* _Problem details_: All entries must be transcribed without a single difference.

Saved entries
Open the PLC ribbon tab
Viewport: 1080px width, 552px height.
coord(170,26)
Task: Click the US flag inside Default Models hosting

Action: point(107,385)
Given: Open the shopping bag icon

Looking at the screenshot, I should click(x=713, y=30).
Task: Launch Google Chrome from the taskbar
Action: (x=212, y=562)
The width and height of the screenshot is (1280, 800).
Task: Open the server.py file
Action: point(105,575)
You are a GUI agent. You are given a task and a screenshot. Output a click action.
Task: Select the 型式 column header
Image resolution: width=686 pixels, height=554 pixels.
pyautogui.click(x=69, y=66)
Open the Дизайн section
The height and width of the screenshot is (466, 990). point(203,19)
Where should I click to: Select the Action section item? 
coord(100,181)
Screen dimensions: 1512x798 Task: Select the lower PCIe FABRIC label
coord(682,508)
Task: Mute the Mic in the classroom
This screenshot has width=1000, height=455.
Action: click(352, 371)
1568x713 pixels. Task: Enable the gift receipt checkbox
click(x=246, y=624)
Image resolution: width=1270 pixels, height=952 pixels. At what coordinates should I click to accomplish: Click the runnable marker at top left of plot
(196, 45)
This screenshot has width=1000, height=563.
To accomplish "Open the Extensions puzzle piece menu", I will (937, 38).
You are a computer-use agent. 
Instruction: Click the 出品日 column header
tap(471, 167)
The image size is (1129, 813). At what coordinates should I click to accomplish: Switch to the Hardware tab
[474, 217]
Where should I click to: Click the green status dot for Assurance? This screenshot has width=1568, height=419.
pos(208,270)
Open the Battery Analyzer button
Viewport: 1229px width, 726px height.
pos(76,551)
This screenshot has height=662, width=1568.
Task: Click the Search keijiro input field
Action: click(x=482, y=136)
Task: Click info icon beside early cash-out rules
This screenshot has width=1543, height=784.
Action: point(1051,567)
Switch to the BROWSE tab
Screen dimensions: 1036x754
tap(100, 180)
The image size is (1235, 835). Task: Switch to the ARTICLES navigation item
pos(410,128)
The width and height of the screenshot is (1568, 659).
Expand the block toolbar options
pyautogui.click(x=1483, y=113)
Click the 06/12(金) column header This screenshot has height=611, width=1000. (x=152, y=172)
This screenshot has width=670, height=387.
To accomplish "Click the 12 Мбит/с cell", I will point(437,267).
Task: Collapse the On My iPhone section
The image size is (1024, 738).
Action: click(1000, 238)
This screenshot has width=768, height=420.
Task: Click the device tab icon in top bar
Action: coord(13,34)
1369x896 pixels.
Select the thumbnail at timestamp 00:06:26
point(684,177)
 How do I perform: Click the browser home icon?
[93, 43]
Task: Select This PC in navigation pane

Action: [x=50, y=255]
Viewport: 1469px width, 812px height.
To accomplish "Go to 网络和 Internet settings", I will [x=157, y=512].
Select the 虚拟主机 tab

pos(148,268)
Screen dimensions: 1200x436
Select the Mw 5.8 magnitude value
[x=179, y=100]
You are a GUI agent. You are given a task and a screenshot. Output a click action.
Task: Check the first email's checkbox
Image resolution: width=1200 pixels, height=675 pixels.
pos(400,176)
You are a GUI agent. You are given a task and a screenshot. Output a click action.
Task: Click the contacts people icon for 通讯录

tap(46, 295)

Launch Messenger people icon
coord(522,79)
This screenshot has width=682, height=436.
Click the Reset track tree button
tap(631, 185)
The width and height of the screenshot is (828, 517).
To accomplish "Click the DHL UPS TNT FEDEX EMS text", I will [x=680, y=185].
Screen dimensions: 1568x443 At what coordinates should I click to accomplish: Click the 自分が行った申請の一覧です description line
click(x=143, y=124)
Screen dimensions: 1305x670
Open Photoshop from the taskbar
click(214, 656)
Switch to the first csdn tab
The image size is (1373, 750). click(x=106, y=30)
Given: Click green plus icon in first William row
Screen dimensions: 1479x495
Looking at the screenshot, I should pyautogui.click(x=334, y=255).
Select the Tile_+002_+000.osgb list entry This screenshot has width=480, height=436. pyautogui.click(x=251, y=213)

* _Finished exercise_:
Open the PLC ribbon tab
Viewport: 1080px width, 552px height.
coord(170,26)
Task: Click the US flag inside Default Models hosting

Action: point(107,385)
Given: Open the shopping bag icon

Looking at the screenshot, I should click(x=713, y=30).
Task: Launch Google Chrome from the taskbar
Action: (x=212, y=562)
The width and height of the screenshot is (1280, 800).
Task: Open the server.py file
Action: point(105,575)
You are a GUI agent. You are given a task and a screenshot. Output a click action.
Task: Select the 型式 column header
Image resolution: width=686 pixels, height=554 pixels.
pyautogui.click(x=69, y=66)
Open the Дизайн section
The height and width of the screenshot is (466, 990). point(203,19)
Where should I click to: Select the Action section item? 
coord(100,181)
Screen dimensions: 1512x798 Task: Select the lower PCIe FABRIC label
coord(682,508)
Task: Mute the Mic in the classroom
This screenshot has width=1000, height=455.
Action: click(352, 371)
1568x713 pixels. Task: Enable the gift receipt checkbox
click(x=246, y=624)
Image resolution: width=1270 pixels, height=952 pixels. At what coordinates should I click to accomplish: Click the runnable marker at top left of plot
(196, 45)
This screenshot has width=1000, height=563.
To accomplish "Open the Extensions puzzle piece menu", I will (937, 38).
You are a computer-use agent. 
Instruction: Click the 出品日 column header
tap(471, 167)
The image size is (1129, 813). At what coordinates should I click to accomplish: Switch to the Hardware tab
[474, 217]
Where should I click to: Click the green status dot for Assurance? This screenshot has width=1568, height=419.
pos(208,270)
Open the Battery Analyzer button
Viewport: 1229px width, 726px height.
pos(76,551)
This screenshot has height=662, width=1568.
Task: Click the Search keijiro input field
Action: click(x=482, y=136)
Task: Click info icon beside early cash-out rules
This screenshot has width=1543, height=784.
Action: point(1051,567)
Switch to the BROWSE tab
Screen dimensions: 1036x754
tap(100, 180)
The image size is (1235, 835). Task: Switch to the ARTICLES navigation item
pos(410,128)
The width and height of the screenshot is (1568, 659).
Expand the block toolbar options
pyautogui.click(x=1483, y=113)
Click the 06/12(金) column header This screenshot has height=611, width=1000. (x=152, y=172)
This screenshot has width=670, height=387.
To accomplish "Click the 12 Мбит/с cell", I will point(437,267).
Task: Collapse the On My iPhone section
The image size is (1024, 738).
Action: click(1000, 238)
This screenshot has width=768, height=420.
Task: Click the device tab icon in top bar
Action: coord(13,34)
1369x896 pixels.
Select the thumbnail at timestamp 00:06:26
point(684,177)
 How do I perform: Click the browser home icon?
[93, 43]
Task: Select This PC in navigation pane

Action: [x=50, y=255]
Viewport: 1469px width, 812px height.
To accomplish "Go to 网络和 Internet settings", I will [x=157, y=512].
Select the 虚拟主机 tab

pos(148,268)
Screen dimensions: 1200x436
Select the Mw 5.8 magnitude value
[x=179, y=100]
You are a GUI agent. You are given a task and a screenshot. Output a click action.
Task: Check the first email's checkbox
Image resolution: width=1200 pixels, height=675 pixels.
pos(400,176)
You are a GUI agent. You are given a task and a screenshot. Output a click action.
Task: Click the contacts people icon for 通讯录

tap(46, 295)

Launch Messenger people icon
coord(522,79)
This screenshot has width=682, height=436.
Click the Reset track tree button
tap(631, 185)
The width and height of the screenshot is (828, 517).
To accomplish "Click the DHL UPS TNT FEDEX EMS text", I will [x=680, y=185].
Screen dimensions: 1568x443 At what coordinates should I click to accomplish: Click the 自分が行った申請の一覧です description line
click(x=143, y=124)
Screen dimensions: 1305x670
Open Photoshop from the taskbar
click(214, 656)
Switch to the first csdn tab
The image size is (1373, 750). click(x=106, y=30)
Given: Click green plus icon in first William row
Screen dimensions: 1479x495
Looking at the screenshot, I should pyautogui.click(x=334, y=255).
Select the Tile_+002_+000.osgb list entry This screenshot has width=480, height=436. pyautogui.click(x=251, y=213)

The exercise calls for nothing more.